国産旅客機 開発メリットは 

他産業へ技術波及効果も

「日本の航空機産業はどう変わるのでしょう」。ニッセイ基礎研究所上席研究員の百嶋徹さん(52)を訪ねると、台湾企業の創業者が唱えた「スマイル曲線」を見せた。業務工程をグラフの横軸に、利益率を縦軸にとると、人の笑顔の口元のような曲線になることからその名が付いた。経営学でも定着してきたこの曲線では完成品の組み立ての利益率が低く、部品生産や顧客サポートは利益率が高い。

「組み立ての利益率は低いですが、完成品を造り全体を束ねると顧客サポートの利益も得られます。国産旅客機は日本企業が高い利益を得る好機です。ただ裾野の広がりが不十分です。MRJは部品の6~7割が海外調達で、日本企業は十分に利益を取り込めていません」と百嶋さん。

航空機の部品点数は約300万点、小型機のMRJも約95万点。2万~3万点の自動車より産業の裾野は広い。

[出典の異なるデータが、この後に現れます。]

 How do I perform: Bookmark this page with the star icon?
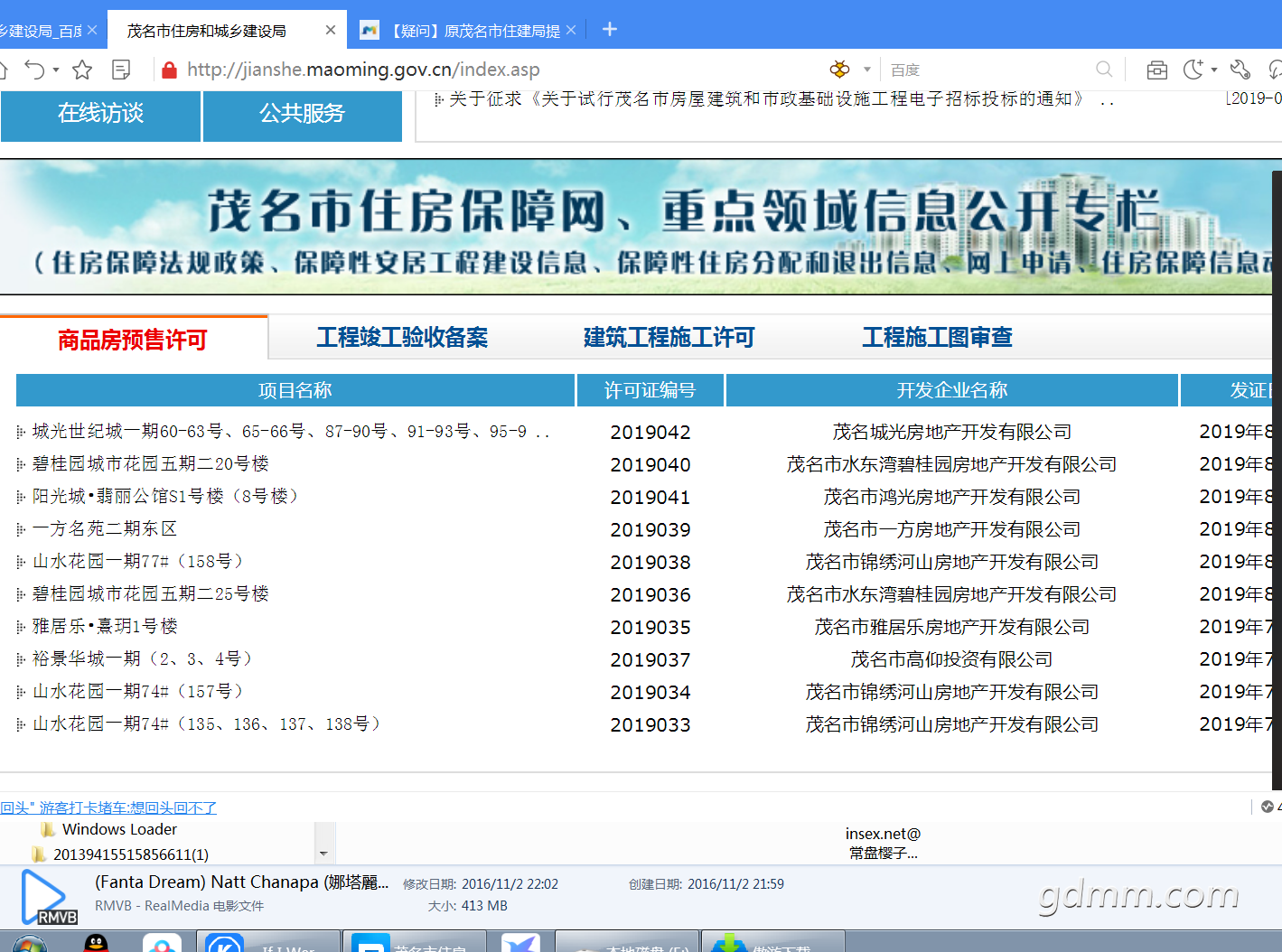[82, 70]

調べると、三重県が航空機産業の育成を検討していた。三菱重工業が2月、松阪工場をMRJの部品製造拠点にして取引先とのクラスター(産業集積)をつくると発表。県ものづくり推進課長の山路栄一さん(56)は「航空機産業で本県は愛知、岐阜両県に見劣りしており、今後は自動車に次ぐ産業の柱にしたい」と強調。国内外の大手部品企業の誘致や県内企業との連携、人材育成を進めるという。